今なお地雷の恐怖とともに暮らすカンボジア人・アメリカがもたらした災厄
ベトナム戦争の最中にアメリカがカンボジアに行った攻撃では、50万トン以上の弾薬が11万3000カ所に投下されたと言われています。
ベトナム戦争下の1970年4月30日、アメリカ軍は隣国のカンボジアに陸空から侵攻・占領しました。
当時のニクソン米大統領は、カンボジア侵攻の目的をベトナムからの米兵撤退の機会を稼ぐためと主張しました。

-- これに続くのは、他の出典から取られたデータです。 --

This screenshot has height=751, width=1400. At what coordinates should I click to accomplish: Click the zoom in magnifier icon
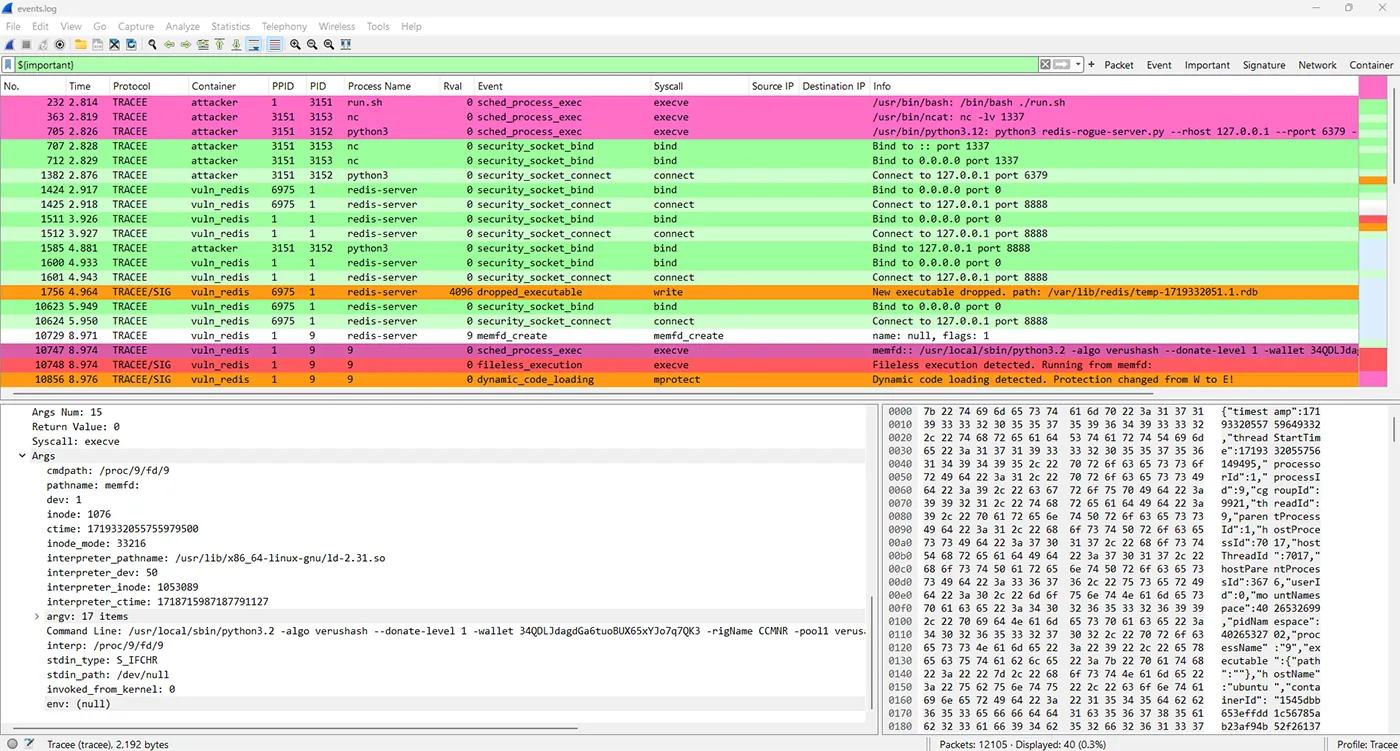pyautogui.click(x=295, y=45)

カンボジアはベトナム戦争の開始前に中立を表明していました。
ニクソン大統領は「超大国であるアメリカが弱さを見せれば、暴徒やナショナリスト、共産主義者らが世界を支配するようになり、アメリカや資本主義陣営の利益を脅かすようになる」と述べ、カンボジア侵攻を正当化しました。
隠された戦争
ニクソン政権で国務長官を務めたキッシンジャー氏は、このカンボジア侵攻をできるだけ国民に伏せたまま進めようとしました。
それにより、アメリカが使用した爆弾などに関するデータの公表は禁止されました。
アメリカによる侵攻で犠牲となったカンボジア人の数は、100万人にものぼると言われています。
政治・社会体制の破壊とクメール・ルージュの支配
キッシンジャー氏により計画・実行されたカンボジア侵攻は、同国の政治・社会体制を脆弱なものにしました。一部地域では100万人以上の農民がアメリカの爆撃から逃れるため難民と化しました。
また、政治体制の混乱が生じたことで、クメール・ルージュが政権を掌握し、その後国民の4分の1を虐殺しました。その数は160万人から300万人にのぼると言われています。
いまだに恐れる農民
アメリカによる侵攻の傷跡はいまもなおカンボジアに残り続けています。農民らは、米軍の不発弾が爆発することを恐れて、満足に農作業に従事することができません。
米国内の大学の抗議運動への弾圧
カンボジア侵攻は、米国内の反戦運動に火をつけました。運動を弾圧するため州兵が出動し、オハイオ州のケント州立大学では抗議運動に参加していた学生4人が州兵に射殺されました。
占領の終わり
国内での抗議運動の高まりをうけて、議会はニクソン政権に圧力をかけ、1970年7月に米軍はカンボジアから撤退します。その後、アメリカはカンボジアに親米政権を樹立しますが、ベトナムでの敗北後、この政権も崩壊しました。
カンボジアからの撤退から5年後の1975年4月、アメリカはベトナムからも撤退することになります。